[Start of Data provided]
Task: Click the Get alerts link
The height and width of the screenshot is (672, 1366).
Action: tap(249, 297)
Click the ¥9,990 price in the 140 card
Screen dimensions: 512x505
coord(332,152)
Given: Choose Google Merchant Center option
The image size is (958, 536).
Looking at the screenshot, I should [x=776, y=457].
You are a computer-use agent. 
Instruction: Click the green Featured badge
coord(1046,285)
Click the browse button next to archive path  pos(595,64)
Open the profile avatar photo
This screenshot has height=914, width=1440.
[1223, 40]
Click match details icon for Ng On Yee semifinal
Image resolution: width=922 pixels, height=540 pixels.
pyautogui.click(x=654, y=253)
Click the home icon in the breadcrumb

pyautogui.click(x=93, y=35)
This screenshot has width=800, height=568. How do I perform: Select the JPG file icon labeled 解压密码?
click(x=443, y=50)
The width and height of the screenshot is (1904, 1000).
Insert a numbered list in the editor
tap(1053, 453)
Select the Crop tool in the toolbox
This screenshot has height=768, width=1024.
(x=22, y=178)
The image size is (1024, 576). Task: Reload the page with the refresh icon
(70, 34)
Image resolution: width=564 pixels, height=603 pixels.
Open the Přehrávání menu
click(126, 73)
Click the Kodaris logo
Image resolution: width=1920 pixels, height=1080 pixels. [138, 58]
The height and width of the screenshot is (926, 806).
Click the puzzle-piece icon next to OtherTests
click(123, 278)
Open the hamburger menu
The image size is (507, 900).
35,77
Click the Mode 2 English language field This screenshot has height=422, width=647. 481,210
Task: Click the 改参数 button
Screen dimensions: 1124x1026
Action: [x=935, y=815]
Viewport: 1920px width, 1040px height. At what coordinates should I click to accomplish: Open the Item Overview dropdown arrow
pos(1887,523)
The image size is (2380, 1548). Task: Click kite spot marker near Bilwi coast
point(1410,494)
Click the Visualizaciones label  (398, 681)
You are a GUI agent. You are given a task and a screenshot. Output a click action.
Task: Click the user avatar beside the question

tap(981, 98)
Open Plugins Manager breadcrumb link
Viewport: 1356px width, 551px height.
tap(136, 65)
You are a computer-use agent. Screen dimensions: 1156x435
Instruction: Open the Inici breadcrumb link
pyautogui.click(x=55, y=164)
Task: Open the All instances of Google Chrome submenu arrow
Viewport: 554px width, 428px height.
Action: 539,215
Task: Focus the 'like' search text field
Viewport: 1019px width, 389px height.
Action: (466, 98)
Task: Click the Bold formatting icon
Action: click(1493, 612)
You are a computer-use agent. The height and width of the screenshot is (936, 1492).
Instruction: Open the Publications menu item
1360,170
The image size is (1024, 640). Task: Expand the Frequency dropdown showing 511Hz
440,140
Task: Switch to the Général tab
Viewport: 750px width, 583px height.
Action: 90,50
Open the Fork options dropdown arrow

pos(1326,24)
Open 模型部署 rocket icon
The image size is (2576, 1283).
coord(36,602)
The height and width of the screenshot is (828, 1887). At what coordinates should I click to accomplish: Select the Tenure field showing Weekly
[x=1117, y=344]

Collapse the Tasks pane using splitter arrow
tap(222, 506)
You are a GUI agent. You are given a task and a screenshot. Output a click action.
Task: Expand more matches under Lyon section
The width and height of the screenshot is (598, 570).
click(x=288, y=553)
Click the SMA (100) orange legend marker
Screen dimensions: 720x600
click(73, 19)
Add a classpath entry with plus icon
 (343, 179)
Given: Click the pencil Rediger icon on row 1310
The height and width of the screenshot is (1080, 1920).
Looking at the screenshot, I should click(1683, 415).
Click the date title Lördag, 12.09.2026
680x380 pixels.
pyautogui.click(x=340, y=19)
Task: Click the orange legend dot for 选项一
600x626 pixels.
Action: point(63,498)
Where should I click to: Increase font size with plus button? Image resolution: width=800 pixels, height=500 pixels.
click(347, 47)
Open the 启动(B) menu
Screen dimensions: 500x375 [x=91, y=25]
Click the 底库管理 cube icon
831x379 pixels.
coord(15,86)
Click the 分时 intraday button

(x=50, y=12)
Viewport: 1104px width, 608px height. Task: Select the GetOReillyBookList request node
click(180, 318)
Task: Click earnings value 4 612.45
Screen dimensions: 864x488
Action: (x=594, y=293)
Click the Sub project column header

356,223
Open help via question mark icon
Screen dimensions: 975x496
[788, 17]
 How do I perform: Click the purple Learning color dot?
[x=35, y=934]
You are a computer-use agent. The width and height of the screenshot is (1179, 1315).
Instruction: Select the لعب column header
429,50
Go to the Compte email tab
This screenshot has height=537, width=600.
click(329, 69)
[End of Data provided]
*What you will do*. Copy every one of the records above, line for line, with no changes.

*Solved problem*.
Task: Click the Get alerts link
The height and width of the screenshot is (672, 1366).
Action: tap(249, 297)
Click the ¥9,990 price in the 140 card
Screen dimensions: 512x505
coord(332,152)
Given: Choose Google Merchant Center option
The image size is (958, 536).
Looking at the screenshot, I should [x=776, y=457].
You are a computer-use agent. 
Instruction: Click the green Featured badge
coord(1046,285)
Click the browse button next to archive path  pos(595,64)
Open the profile avatar photo
This screenshot has height=914, width=1440.
[1223, 40]
Click match details icon for Ng On Yee semifinal
Image resolution: width=922 pixels, height=540 pixels.
pyautogui.click(x=654, y=253)
Click the home icon in the breadcrumb

pyautogui.click(x=93, y=35)
This screenshot has width=800, height=568. How do I perform: Select the JPG file icon labeled 解压密码?
click(x=443, y=50)
The width and height of the screenshot is (1904, 1000).
Insert a numbered list in the editor
tap(1053, 453)
Select the Crop tool in the toolbox
This screenshot has height=768, width=1024.
(x=22, y=178)
The image size is (1024, 576). Task: Reload the page with the refresh icon
(70, 34)
Image resolution: width=564 pixels, height=603 pixels.
Open the Přehrávání menu
click(126, 73)
Click the Kodaris logo
Image resolution: width=1920 pixels, height=1080 pixels. [138, 58]
The height and width of the screenshot is (926, 806).
Click the puzzle-piece icon next to OtherTests
click(123, 278)
Open the hamburger menu
The image size is (507, 900).
35,77
Click the Mode 2 English language field This screenshot has height=422, width=647. 481,210
Task: Click the 改参数 button
Screen dimensions: 1124x1026
Action: [x=935, y=815]
Viewport: 1920px width, 1040px height. At what coordinates should I click to accomplish: Open the Item Overview dropdown arrow
pos(1887,523)
The image size is (2380, 1548). Task: Click kite spot marker near Bilwi coast
point(1410,494)
Click the Visualizaciones label  (398, 681)
You are a GUI agent. You are given a task and a screenshot. Output a click action.
Task: Click the user avatar beside the question

tap(981, 98)
Open Plugins Manager breadcrumb link
Viewport: 1356px width, 551px height.
tap(136, 65)
You are a computer-use agent. Screen dimensions: 1156x435
Instruction: Open the Inici breadcrumb link
pyautogui.click(x=55, y=164)
Task: Open the All instances of Google Chrome submenu arrow
Viewport: 554px width, 428px height.
Action: 539,215
Task: Focus the 'like' search text field
Viewport: 1019px width, 389px height.
Action: (466, 98)
Task: Click the Bold formatting icon
Action: click(1493, 612)
You are a computer-use agent. The height and width of the screenshot is (936, 1492).
Instruction: Open the Publications menu item
1360,170
The image size is (1024, 640). Task: Expand the Frequency dropdown showing 511Hz
440,140
Task: Switch to the Général tab
Viewport: 750px width, 583px height.
Action: 90,50
Open the Fork options dropdown arrow

pos(1326,24)
Open 模型部署 rocket icon
The image size is (2576, 1283).
coord(36,602)
The height and width of the screenshot is (828, 1887). At what coordinates should I click to accomplish: Select the Tenure field showing Weekly
[x=1117, y=344]

Collapse the Tasks pane using splitter arrow
tap(222, 506)
You are a GUI agent. You are given a task and a screenshot. Output a click action.
Task: Expand more matches under Lyon section
The width and height of the screenshot is (598, 570).
click(x=288, y=553)
Click the SMA (100) orange legend marker
Screen dimensions: 720x600
click(73, 19)
Add a classpath entry with plus icon
 (343, 179)
Given: Click the pencil Rediger icon on row 1310
The height and width of the screenshot is (1080, 1920).
Looking at the screenshot, I should click(1683, 415).
Click the date title Lördag, 12.09.2026
680x380 pixels.
pyautogui.click(x=340, y=19)
Task: Click the orange legend dot for 选项一
600x626 pixels.
Action: point(63,498)
Where should I click to: Increase font size with plus button? Image resolution: width=800 pixels, height=500 pixels.
click(347, 47)
Open the 启动(B) menu
Screen dimensions: 500x375 [x=91, y=25]
Click the 底库管理 cube icon
831x379 pixels.
coord(15,86)
Click the 分时 intraday button

(x=50, y=12)
Viewport: 1104px width, 608px height. Task: Select the GetOReillyBookList request node
click(180, 318)
Task: Click earnings value 4 612.45
Screen dimensions: 864x488
Action: (x=594, y=293)
Click the Sub project column header

356,223
Open help via question mark icon
Screen dimensions: 975x496
[788, 17]
 How do I perform: Click the purple Learning color dot?
[x=35, y=934]
You are a computer-use agent. The width and height of the screenshot is (1179, 1315).
Instruction: Select the لعب column header
429,50
Go to the Compte email tab
This screenshot has height=537, width=600.
click(329, 69)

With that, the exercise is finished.